TASK TO COMPLETE:
Return the records word for word, starting at the line with "The height and width of the screenshot is (1032, 1548)." and ending with the line with "pyautogui.click(x=629, y=277)", both lines included.

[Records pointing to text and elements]
* * * * *
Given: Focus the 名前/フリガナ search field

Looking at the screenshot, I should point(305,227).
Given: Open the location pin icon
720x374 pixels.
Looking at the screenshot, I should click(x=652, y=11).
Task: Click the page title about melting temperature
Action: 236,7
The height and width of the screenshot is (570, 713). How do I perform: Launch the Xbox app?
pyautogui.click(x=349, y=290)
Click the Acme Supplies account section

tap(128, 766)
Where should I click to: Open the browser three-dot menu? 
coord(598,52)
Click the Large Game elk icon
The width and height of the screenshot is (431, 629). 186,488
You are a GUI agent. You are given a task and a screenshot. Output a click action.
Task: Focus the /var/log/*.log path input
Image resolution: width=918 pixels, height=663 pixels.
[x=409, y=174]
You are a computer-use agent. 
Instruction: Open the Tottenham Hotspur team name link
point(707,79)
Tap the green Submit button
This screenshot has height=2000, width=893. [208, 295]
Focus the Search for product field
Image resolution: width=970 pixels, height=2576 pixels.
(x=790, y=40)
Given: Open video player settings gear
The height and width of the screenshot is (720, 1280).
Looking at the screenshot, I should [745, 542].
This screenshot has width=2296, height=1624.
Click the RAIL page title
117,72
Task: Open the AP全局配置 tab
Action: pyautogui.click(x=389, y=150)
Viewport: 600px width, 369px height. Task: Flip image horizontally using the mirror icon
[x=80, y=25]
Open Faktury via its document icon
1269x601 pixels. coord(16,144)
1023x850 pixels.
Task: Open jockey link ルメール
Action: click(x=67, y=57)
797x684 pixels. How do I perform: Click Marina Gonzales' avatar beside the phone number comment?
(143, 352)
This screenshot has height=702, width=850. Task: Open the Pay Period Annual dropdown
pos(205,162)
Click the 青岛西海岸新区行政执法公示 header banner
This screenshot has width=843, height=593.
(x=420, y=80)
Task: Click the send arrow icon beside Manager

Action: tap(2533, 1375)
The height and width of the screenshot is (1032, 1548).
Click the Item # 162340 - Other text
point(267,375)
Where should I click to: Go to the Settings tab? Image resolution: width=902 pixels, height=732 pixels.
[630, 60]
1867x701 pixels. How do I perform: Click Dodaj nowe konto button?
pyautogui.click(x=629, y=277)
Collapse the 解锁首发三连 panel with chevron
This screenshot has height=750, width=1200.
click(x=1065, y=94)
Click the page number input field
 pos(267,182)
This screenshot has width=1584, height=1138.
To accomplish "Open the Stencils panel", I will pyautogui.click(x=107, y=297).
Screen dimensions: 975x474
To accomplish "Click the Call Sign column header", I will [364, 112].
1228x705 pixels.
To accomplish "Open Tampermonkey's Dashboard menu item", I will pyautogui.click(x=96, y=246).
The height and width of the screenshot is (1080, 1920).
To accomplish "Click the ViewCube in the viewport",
* * * * *
CORRECT RESPONSE:
The height and width of the screenshot is (1032, 1548).
Click the Item # 162340 - Other text
point(267,375)
Where should I click to: Go to the Settings tab? Image resolution: width=902 pixels, height=732 pixels.
[630, 60]
1867x701 pixels. How do I perform: Click Dodaj nowe konto button?
pyautogui.click(x=629, y=277)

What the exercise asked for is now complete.